Nylton Gomes Batista
Em nosso vasto universo, tudo tem seu momento e sua oportunidade. Não existe absolutamente nada que seja completamente inútil sob o sol ou em qualquer lugar. O que hoje parece destituído de significado pode, no futuro, adquirir relevância. Da mesma forma, o que está em alta agora pode, amanhã, cair em desuso. Essas reflexões me ocorrem quando observo a efêmera jabuticaba emergir da obscuridade para desempenhar um papel motivador em festas, mesmo que sua própria participação seja discreta. A jabuticaba sempre foi um símbolo de Cachoeira do Campo, cujos quintais se destacam pelas copas arredondadas das centenárias jabuticabeiras. As doces “pretinhas” sempre foram apreciadas, e antes mesmo de Cachoeira do Campo despertar para o desenvolvimento atual, elas eram motivo para visitas daqueles que partiram em busca de algo mais, algo que sua terra natal não podia oferecer. Além disso, a jabuticaba era uma curiosidade e extravagância da natureza, sem despertar interesse econômico significativo. Nas noites quentes, grupos se formavam para colher jabuticabas em quintais alheios, onde pareciam ainda mais saborosas do que as colhidas em nossos próprios terrenos. Ao retornarmos para casa, descobríamos que outros também haviam feito o mesmo em nosso quintal. No entanto, não havia cestas ou sacolas cheias. Cada um consumia diretamente da árvore o que conseguia, e no máximo, algumas jabuticabas eram guardadas nos bolsos como lembrança. Não havia depredação nem danos aos proprietários, e muito menos insultos ou agressões quando os “visitantes” eram pegos em flagrante. O comércio da fruta limitava-se à “venda temporária” das próprias árvores de jabuticaba, onde o comprador podia colher toda ou quase toda a produção de uma determinada árvore, facilitando a limpeza do quintal.
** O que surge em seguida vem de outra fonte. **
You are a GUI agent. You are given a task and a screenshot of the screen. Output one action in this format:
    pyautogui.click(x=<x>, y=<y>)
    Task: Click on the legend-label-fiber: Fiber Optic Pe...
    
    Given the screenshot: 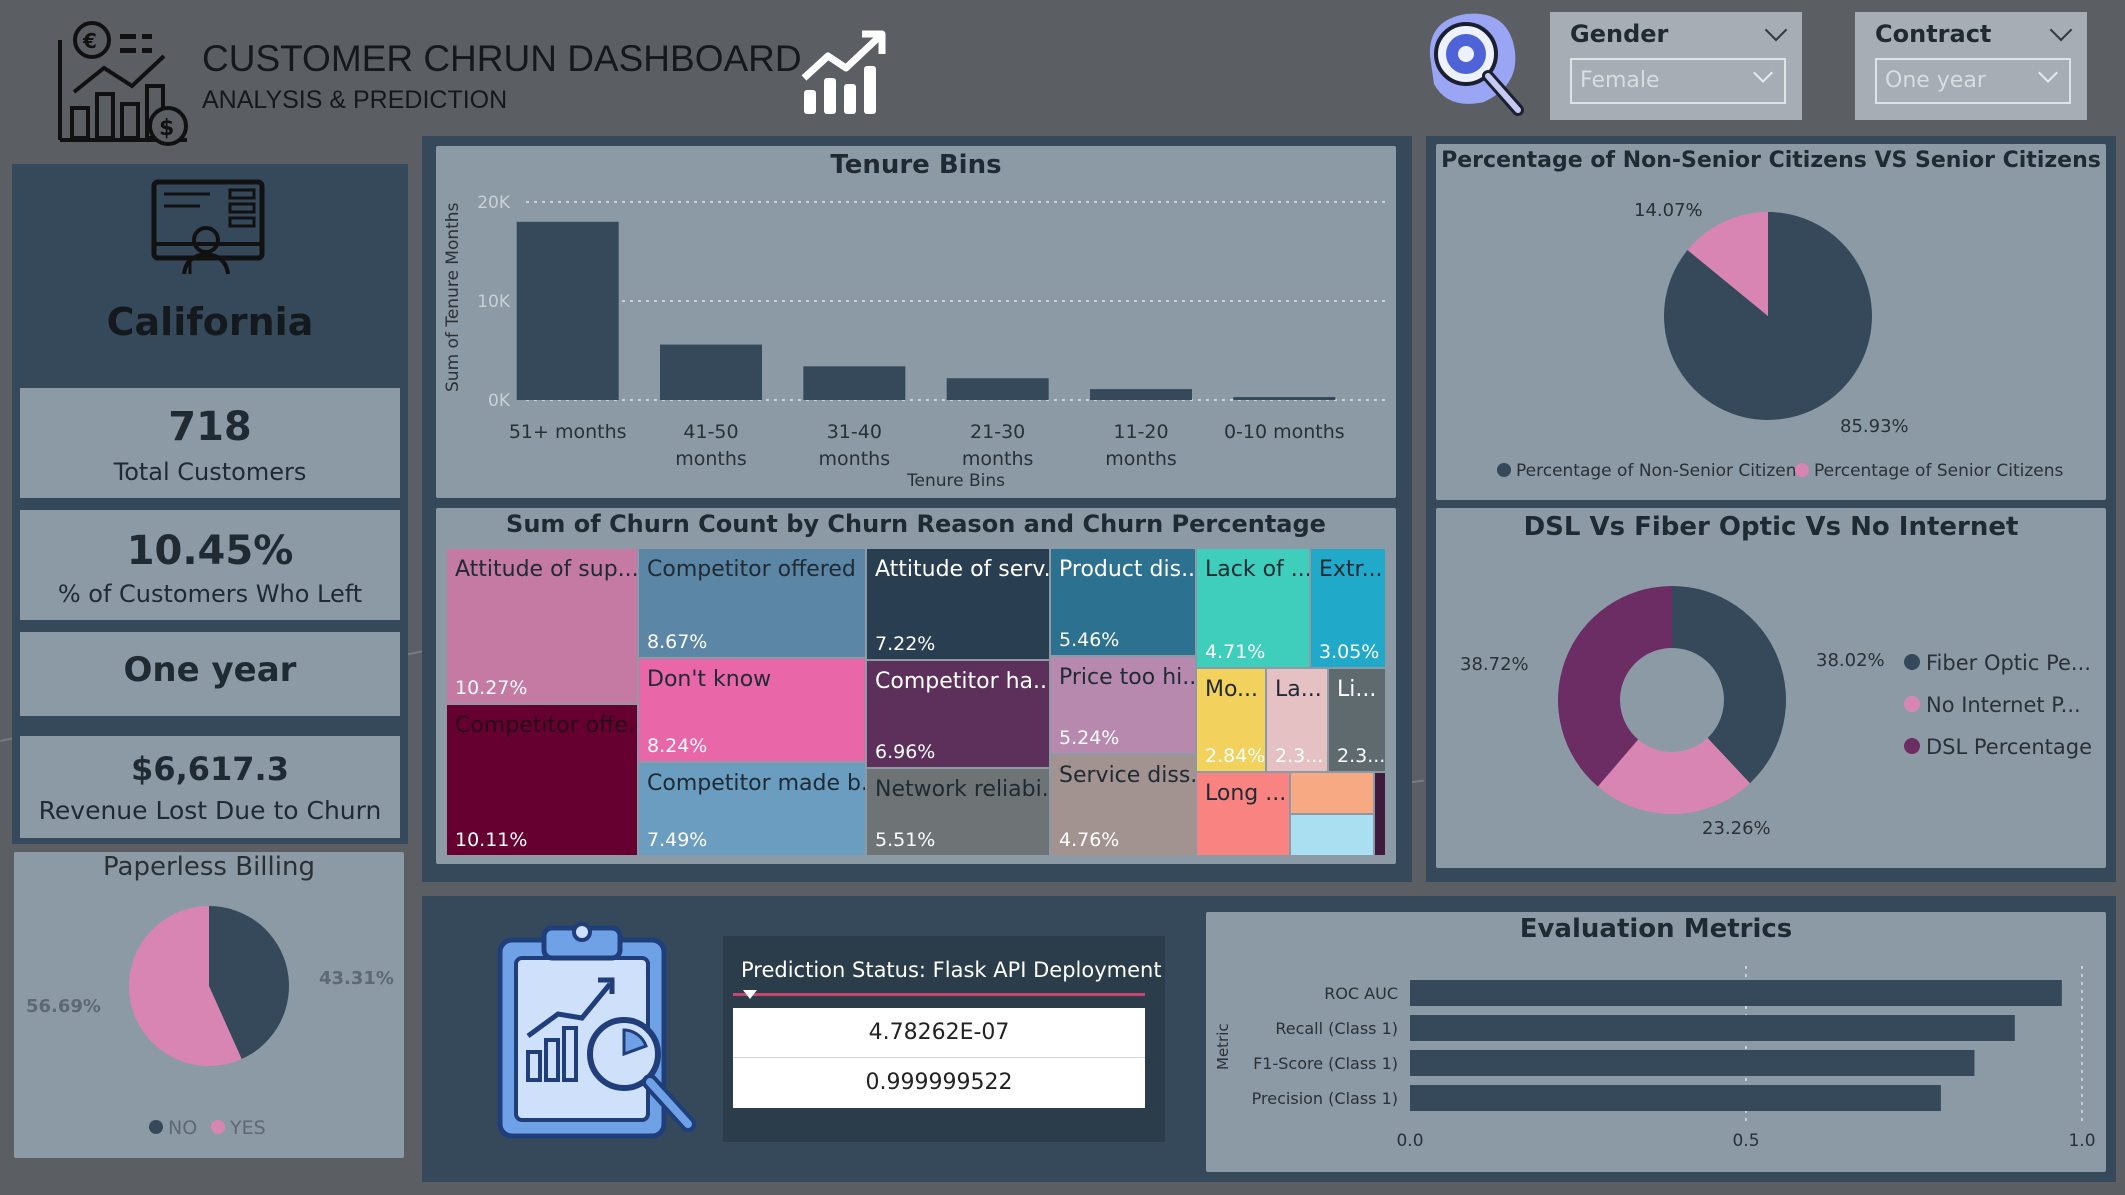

Hoje, porém, a cena mudou. A jabuticaba é disputada a tapas por jovens e adultos que invadem quintais, desafiando os donos com insultos e ameaças. O que conseguem furtar é vendido por até dois reais o litro, sem medir. A peculiaridade da jabuticabeira a torna uma extravagância da natureza. Entre o nascimento da muda e a produção das primeiras frutas, passam-se pelo menos dez anos. Sua aparência robusta e longevidade sugerem frutos resistentes e duráveis, mas a delicadeza está presente desde as minúsculas flores amarelas que envolvem o tronco e os galhos até as extremidades. Ao contrário de outras frutas que exigem sol, a jabuticaba dispensa essa condição e é mais saborosa quando amadurece com chuvas abundantes. Da floração à maturação completa, são apenas quarenta dias, e em até sete dias, as frutas azedam e caem. Depois de colhida, a jabuticaba não dura mais de vinte e quatro horas sem azedar. Em menos de cinquenta dos trezentos e sessenta e quatro dias do ano, a jabuticabeira oferece a beleza da floração, o desenvolvimento das continhas verdes e a conversão delas em frágeis e negros receptáculos do néctar tão apreciado, fechando o ciclo com o prazer de saborear a fruta. Tudo acontece rapidamente, mas sua importância permanece inalterada.
Observando uma jabuticabeira com atenção e considerando o que ela proporciona, percebemos que, em alguns aspectos, a vida humana a ela se assemelha. Assim como a jabuticabeira, nossa existência é marcada por momentos delicados, rápidos e significativos, que não podem ser subestimados. Uma vida pode se estender por oitenta, noventa anos ou mais, plena de realizações marcantes, porém a mais importante e crucial, talvez, não ocupe mais que breve momento e nem tenha visibilidade.
Com ligeiras alterações este texto é cópia de outro publicado em novembro de 1997, neste mesmo espaço, com a finalidade de marcar a atenção que, então, começava-se dar à fruta, mediante a Festa da Jabuticaba. Vinte e sete anos depois, surgem sinais de que daquela iniciativa podem resultar ações concretas e duradouras com vistas à preservação das jabuticabeiras, sem as quais não há jabuticaba e nem a sua festa. O Projeto Pérola Negra, anunciado pelo Conselho de Desenvolvimento Econômico e Sustentável de Ouro Preto – CONDES, pode ser o início de algo, que se imagina há muito tempo, em proveito da comunidade, a partir de mais atenção e exploração em torno da tradição e do cultivo da jabuticabeira.